Kind of OK Footing
The ring was OK in some places and hard in others, so I only worked Tucker for about 15 minutes in the arena.
That was after I took Toby out on a short trail ride and rode him in the ring for about 5 minutes. He was a bit cautious in the woods, so I am not sure if it was the hard ground or just a little cold weather and "I haven't been out in a while" anxiety. He was a good boy, though, so all was well.
Tucker was super in the ring, but I wasn't too keen about how hard the ground was. The sand was nice on the sunny side but I could still feel that the cushion just wasn't there. The freeze is deep and the thaw wasn't enough to soften up any more than perhaps two inches of sand at the most. Put that on concrete and it isn't enough give to do too much schooling.

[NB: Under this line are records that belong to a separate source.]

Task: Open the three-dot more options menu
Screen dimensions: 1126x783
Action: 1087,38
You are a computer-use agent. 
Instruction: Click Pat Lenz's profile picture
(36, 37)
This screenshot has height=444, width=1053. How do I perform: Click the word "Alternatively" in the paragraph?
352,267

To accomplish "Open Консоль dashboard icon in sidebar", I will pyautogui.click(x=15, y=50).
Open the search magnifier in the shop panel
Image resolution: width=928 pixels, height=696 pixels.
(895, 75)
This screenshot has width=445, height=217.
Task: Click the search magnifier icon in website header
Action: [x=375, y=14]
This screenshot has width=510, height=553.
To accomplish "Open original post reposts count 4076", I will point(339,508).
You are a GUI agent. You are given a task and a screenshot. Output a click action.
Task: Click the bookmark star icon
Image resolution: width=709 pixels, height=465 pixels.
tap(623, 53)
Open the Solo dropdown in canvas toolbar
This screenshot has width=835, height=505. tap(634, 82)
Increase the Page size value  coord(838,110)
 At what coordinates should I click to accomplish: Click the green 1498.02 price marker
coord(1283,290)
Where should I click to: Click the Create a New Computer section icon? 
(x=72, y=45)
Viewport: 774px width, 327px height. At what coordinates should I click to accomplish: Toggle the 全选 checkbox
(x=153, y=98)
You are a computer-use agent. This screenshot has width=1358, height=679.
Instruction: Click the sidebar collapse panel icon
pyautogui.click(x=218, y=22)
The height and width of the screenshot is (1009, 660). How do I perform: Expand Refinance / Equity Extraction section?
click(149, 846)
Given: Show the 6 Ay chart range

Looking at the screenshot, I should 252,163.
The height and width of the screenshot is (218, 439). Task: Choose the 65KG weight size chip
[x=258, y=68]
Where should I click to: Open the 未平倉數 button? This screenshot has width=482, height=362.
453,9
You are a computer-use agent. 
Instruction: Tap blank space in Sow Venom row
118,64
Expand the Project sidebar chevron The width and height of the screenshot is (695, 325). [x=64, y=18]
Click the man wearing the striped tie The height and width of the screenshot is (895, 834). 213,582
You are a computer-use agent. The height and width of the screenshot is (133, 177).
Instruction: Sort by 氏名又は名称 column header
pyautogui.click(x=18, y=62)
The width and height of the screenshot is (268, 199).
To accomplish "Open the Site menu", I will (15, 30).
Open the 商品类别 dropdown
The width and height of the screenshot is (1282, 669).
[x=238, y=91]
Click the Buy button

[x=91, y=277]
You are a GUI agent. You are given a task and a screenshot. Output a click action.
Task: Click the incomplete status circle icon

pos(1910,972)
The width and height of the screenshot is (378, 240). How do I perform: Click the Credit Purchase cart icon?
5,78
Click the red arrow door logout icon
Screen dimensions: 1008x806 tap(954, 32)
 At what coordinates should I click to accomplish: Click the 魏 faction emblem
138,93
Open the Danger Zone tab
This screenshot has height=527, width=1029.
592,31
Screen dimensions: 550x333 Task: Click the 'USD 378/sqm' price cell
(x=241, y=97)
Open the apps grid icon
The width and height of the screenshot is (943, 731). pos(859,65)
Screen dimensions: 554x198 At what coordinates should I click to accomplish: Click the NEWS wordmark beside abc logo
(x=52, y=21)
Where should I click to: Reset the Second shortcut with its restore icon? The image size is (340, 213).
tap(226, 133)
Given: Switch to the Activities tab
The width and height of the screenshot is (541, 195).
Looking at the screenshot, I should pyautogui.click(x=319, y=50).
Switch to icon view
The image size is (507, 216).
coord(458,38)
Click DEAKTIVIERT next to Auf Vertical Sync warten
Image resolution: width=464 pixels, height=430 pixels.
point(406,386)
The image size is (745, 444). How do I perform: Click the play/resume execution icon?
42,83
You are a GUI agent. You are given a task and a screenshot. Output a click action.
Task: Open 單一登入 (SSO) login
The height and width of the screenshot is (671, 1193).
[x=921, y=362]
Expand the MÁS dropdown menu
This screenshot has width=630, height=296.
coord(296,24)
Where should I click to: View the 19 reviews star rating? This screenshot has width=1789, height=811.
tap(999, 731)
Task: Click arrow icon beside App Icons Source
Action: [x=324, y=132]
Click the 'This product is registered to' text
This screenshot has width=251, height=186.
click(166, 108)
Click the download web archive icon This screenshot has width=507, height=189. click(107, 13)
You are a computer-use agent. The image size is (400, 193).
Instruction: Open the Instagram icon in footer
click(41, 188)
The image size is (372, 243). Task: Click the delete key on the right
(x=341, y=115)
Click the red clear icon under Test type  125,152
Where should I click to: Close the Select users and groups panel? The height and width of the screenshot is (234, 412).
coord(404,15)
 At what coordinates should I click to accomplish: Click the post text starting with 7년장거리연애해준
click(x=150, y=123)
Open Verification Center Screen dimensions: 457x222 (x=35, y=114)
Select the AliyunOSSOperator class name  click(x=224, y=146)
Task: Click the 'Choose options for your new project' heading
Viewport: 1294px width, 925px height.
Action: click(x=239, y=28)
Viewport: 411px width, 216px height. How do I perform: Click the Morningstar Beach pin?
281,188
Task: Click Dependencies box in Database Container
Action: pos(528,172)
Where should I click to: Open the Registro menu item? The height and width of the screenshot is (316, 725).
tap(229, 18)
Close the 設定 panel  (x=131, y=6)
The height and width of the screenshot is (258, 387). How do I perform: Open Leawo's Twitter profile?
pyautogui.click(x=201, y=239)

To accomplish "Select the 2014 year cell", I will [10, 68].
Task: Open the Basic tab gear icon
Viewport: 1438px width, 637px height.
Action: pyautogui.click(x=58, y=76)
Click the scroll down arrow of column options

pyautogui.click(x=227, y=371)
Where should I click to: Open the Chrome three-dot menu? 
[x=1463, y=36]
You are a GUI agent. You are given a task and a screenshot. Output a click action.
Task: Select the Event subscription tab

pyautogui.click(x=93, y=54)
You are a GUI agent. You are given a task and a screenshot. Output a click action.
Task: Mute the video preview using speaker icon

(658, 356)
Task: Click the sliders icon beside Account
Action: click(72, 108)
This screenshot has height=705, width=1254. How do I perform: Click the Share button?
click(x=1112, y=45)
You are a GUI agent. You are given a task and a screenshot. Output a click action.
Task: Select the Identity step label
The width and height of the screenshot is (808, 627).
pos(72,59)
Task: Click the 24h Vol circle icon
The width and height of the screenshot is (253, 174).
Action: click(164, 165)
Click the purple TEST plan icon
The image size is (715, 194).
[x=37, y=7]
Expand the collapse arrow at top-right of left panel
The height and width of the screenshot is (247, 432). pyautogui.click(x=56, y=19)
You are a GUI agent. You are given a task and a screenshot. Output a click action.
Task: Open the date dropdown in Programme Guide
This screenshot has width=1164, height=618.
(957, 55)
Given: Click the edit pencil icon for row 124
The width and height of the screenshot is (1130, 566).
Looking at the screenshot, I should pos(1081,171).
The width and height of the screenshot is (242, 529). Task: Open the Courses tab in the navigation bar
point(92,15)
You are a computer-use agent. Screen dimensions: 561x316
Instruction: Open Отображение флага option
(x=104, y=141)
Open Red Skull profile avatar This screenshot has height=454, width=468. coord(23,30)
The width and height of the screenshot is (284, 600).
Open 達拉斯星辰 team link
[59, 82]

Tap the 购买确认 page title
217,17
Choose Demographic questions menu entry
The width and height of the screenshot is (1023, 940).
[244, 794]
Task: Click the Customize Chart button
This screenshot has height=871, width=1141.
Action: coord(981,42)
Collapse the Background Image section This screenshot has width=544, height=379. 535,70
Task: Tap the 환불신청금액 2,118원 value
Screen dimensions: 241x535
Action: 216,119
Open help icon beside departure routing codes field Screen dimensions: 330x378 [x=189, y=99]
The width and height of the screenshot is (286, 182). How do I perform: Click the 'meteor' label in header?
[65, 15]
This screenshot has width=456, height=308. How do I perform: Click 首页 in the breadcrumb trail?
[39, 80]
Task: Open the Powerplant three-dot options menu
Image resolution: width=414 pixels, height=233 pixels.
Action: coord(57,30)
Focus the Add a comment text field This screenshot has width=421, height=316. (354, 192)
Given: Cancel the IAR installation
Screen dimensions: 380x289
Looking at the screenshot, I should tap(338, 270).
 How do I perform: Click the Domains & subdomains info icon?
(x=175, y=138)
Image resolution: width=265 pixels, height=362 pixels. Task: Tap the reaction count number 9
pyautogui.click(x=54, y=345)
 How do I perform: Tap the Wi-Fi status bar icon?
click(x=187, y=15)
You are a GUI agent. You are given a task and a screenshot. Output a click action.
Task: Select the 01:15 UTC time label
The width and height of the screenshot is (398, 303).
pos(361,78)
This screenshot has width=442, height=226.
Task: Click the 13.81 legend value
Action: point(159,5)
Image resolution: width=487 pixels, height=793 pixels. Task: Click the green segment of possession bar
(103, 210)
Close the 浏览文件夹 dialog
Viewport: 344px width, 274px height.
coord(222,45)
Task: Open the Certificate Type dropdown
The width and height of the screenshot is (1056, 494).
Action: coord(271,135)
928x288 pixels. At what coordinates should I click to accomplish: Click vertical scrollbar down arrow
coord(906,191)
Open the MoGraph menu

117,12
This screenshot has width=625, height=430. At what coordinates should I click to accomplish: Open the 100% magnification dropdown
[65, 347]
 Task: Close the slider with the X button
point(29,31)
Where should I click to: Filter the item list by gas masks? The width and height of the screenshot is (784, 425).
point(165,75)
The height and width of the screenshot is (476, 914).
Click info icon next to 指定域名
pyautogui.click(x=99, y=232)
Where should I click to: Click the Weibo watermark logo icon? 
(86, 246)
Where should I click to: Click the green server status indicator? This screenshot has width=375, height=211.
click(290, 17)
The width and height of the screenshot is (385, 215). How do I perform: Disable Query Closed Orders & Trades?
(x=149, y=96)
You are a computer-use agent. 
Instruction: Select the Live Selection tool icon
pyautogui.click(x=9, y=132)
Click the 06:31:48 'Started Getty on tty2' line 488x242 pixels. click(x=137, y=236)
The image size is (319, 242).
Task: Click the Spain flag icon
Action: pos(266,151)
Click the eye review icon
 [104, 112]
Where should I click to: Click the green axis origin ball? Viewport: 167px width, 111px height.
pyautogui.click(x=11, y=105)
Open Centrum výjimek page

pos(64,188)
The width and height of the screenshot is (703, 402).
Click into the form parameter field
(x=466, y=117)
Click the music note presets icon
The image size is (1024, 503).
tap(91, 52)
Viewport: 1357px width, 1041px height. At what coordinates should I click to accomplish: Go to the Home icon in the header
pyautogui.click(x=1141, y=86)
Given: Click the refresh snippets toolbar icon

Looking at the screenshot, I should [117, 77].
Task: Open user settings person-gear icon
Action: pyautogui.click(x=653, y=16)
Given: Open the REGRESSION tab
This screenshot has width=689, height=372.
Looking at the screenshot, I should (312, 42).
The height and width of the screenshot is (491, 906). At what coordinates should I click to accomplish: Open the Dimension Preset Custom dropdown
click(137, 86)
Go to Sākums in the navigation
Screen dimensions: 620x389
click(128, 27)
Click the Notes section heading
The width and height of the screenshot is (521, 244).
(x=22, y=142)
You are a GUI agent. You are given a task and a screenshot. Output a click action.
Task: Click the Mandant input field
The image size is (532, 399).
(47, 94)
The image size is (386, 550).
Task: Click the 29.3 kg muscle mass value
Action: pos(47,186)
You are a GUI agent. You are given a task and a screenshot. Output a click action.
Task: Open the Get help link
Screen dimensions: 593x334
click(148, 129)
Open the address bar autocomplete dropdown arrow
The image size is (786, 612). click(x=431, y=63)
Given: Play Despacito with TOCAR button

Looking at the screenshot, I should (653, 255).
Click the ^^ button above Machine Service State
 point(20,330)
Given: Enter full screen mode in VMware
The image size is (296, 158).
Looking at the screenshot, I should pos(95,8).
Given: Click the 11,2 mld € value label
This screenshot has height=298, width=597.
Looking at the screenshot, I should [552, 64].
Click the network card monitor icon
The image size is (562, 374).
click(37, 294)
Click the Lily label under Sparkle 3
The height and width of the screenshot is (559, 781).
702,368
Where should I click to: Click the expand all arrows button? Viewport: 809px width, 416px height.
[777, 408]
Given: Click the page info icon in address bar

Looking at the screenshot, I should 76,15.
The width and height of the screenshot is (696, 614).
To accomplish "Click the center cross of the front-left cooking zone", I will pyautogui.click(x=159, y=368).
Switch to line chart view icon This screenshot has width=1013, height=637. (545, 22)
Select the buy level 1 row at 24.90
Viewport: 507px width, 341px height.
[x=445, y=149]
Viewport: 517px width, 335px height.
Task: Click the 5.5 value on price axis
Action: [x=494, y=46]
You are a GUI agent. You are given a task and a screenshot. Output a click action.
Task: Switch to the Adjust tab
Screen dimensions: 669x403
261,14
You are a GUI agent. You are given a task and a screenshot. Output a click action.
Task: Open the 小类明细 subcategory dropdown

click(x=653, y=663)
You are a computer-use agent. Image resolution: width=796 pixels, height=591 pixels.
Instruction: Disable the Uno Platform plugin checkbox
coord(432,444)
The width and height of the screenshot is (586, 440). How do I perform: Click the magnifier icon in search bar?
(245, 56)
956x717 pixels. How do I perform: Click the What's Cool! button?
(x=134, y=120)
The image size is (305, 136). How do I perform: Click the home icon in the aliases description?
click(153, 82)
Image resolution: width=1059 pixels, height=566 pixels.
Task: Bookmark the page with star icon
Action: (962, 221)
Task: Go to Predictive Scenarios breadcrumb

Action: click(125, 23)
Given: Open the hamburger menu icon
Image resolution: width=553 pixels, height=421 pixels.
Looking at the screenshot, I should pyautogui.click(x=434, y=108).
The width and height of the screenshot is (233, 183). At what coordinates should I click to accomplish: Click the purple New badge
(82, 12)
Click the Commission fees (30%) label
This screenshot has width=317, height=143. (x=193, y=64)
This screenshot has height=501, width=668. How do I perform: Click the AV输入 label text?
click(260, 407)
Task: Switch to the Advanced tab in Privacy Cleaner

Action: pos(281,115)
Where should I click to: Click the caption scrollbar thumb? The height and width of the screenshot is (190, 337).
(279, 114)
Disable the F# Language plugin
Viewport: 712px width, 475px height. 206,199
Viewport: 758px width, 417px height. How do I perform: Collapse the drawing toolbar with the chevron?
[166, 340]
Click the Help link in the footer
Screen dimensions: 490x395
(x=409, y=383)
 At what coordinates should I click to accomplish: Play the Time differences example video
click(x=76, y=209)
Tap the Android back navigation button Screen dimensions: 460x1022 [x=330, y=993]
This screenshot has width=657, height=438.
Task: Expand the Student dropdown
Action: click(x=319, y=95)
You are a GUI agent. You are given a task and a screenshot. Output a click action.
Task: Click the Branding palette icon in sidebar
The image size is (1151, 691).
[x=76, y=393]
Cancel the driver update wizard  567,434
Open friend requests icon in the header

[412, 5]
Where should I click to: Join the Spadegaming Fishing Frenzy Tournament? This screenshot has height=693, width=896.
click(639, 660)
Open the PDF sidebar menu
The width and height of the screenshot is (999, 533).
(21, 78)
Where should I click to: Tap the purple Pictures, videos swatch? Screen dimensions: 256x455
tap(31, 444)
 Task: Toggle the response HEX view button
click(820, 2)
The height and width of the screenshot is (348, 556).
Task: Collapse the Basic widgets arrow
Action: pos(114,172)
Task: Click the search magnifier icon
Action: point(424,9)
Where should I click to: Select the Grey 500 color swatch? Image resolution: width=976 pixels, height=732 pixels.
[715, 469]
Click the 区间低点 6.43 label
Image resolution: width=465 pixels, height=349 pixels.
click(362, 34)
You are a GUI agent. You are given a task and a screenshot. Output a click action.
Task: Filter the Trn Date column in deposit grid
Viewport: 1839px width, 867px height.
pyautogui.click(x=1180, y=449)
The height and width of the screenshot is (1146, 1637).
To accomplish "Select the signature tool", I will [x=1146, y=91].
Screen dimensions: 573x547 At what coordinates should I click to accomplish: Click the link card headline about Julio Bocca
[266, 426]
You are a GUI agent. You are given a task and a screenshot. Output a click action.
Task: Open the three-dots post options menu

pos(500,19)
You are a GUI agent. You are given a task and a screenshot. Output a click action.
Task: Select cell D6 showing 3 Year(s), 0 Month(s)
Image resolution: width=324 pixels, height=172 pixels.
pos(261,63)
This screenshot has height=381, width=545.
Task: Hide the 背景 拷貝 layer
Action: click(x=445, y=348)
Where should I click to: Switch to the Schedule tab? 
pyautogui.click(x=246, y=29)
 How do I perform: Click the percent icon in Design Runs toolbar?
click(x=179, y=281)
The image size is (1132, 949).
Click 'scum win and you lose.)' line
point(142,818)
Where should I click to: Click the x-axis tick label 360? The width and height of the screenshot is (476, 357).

Being a bit daring, I saddled Chance up. He was eager to go out on a hack in the woods. Too eager. He was on his toes and kept trying to trot. Normally, that kind of behavior wouldn't bother me, but Chance is still not reliable to the bit and throws his head around if I check him too much. Since his steering is still kind of questionable, I don't feel I have all the control I need when he gets a little silly. Since he felt like he wanted to take off instead of just walk, I turned around and headed back after we reached the field. He did try to scoot off once even then, so I think made the right choice.
Back in the ring, we just walked. This time we concentrated on steering. Chance is pretty good to the right, but when I try to circle left, he falls in with his inside shoulder and his whole body follows. I discovered pretty quickly that my tendancy to correct him by pulling him over to the right was dropping my weight into my right seat bone. Wrong. What I needed to do was weight my left seat bone and push my left hip forward towards his outside, right shoulder to correct the left shoulder drop.
Worked like a charm. But is sure wasn't easy. I had to concentrate because he kept trying to put me on the right seatbone so he could fall in. The lovely thing was that when I did it right, he softened his back and jaw and seemed quite content.
Times like this, I have to keep telling myself I really do know how to ride. I also have to keep telling myself to ride correctly. It's as much brain power as it is muscle.